The J. Ray and Priscilla J. Bowen Endowment was established by former UW Dean of Engineering and Chemical Engineering Faculty member, J. Ray Bowen, to recognize outstanding student performance in senior design projects. The department announced the four winning teams of the Bowen Design Awards at the Chemical Engineering Graduation ceremony on June 9. Professors Eric Stuve and Stuart Adler report on this year's projects from the ChemE 486 Capstone Design class.

 

Bowen Design Competition – Project Scope

Students were challenged to design a process to convert carbon-neutral electricity to liquid fuels.  The basic idea was to capture CO2 (either at the emission source or from air), use solid oxide electrolysis to covert the CO2 and water to syngas, and then synthesize liquid fuels using the Fischer-Tropsch process.  Each design team was assigned a different scale/implementation of this basic idea, spanning off-grid operation of a household, to large-scale synfuels based on nuclear power.
 

Grand Prize Winner of the Bowen Award for Excellence in Design

Team: Designin' II: Exergetic Boogaloo

Team Members: Bennett Battistoni, Max Calcagno, Jacob Hatzinger, and Austin Im
Design: Carbon Dioxide Sequestration and Conversion from TransAlta Centralia Coal Plant

The Designin-II, Exergetic Bugaboo team developed a large scale process to convert nuclear power to fuel (using CO2 emissions from the Centralia coal plant, Washington State's only coal powered plant).  This team dug unusually deeply into both the technical and economic aspects of their design, and used initial failure as inspiration for innovation. In particular, they came up with some clever ideas for heat integration, including use of both heat and power from a nuclear reactor.
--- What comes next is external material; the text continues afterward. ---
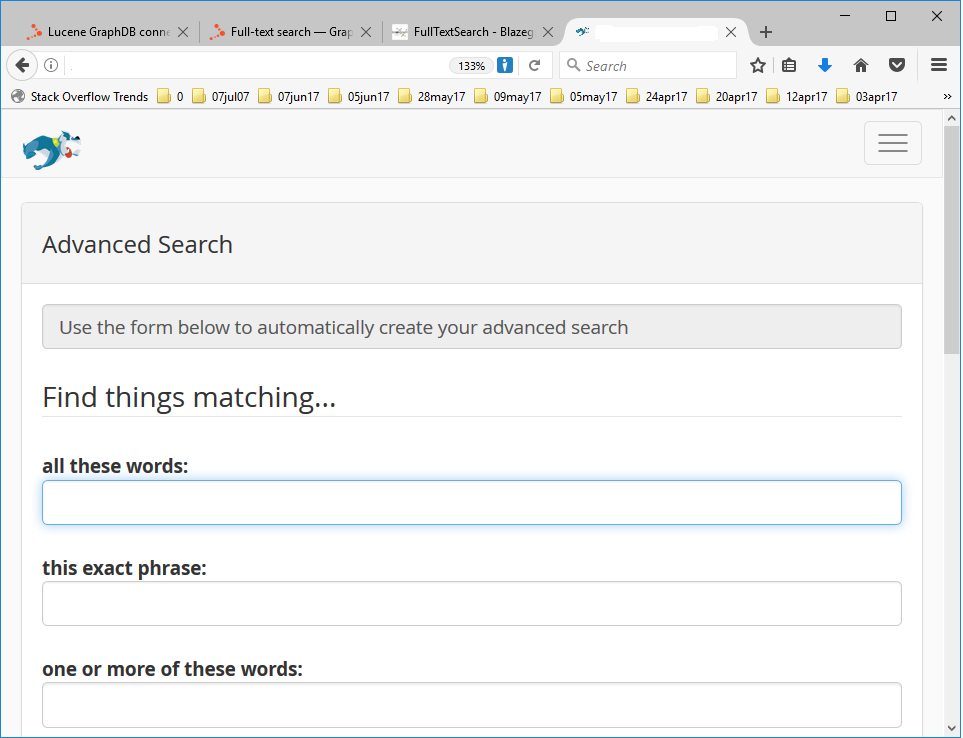
Task: Open a new browser tab
Action: [x=766, y=32]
Their report is a model of clear and effective communication.
 

Winners of the Bowen Award for Excellence in Design 

Team: Pirates of Ross Island

Team Members: Graham Henry, Victoria Hildreth, and Connor Zeleny
Design: Carbon Dioxide to Liquid Fuels for the McMurdo Research Station in Antarctica

With only one fuel shipment per year, the McMurdo Research Station would greatly benefit from a local source of liquid fuels.  The Pirates of Ross Island (on which McMurdo is located) developed such a system by taking advantage of the abundant wind power there.  Their design was both technically and economically superb.  They even took into account higher plant construction costs due to having to ship everything in on a container ship.  By virtue of its remoteness, the McMurdo project could be economically feasible given foreseeable increases in conventional fuel prices.
 

Team: The Carbon Cowboys

Team Members: Jalen Son, Jinsung Kim, and Samira Shaar
Design: Production of Liquid Fuels for Fueling Stations from Atmospheric Carbon Dioxide

The Carbon Cowboys investigated a proposal for converting atmospheric carbon dioxide into liquid fuels that could be sold at a West Texas filling station.  The team quickly found that this was economically feasible, even with the difficult carbon dioxide capture, and lack of water.  They continued to investigate a number of other options and ended up with selling carbon dioxide-derived liquid fuels to a refinery that could process it further to gasoline and diesel fuel.  This group's work was first rate and of uniform caliber throughout the quarter.  They also had good rapport with each other.
 

Team: Apex Liqui-Fuelers

Team Members: Brendan Cysewski, Nick Ivarson, and Melissa Le
Design: Liquid Fuel Production from Atmospheric Carbon Dioxide and Renewable Electricity in Remote Locations

Apex designed a process to mitigate atmospheric CO2 using wind power.  The process uses production and marketing of carbon-neutral liquid fuels (as an additive to traditional fuels) to pay for the cost of CO2 mitigation.  Besides coming up with a solid, well-researched design, this team also frequently led in-class discussion of the various challenges faced by all the teams which resulted in benefiting everyone.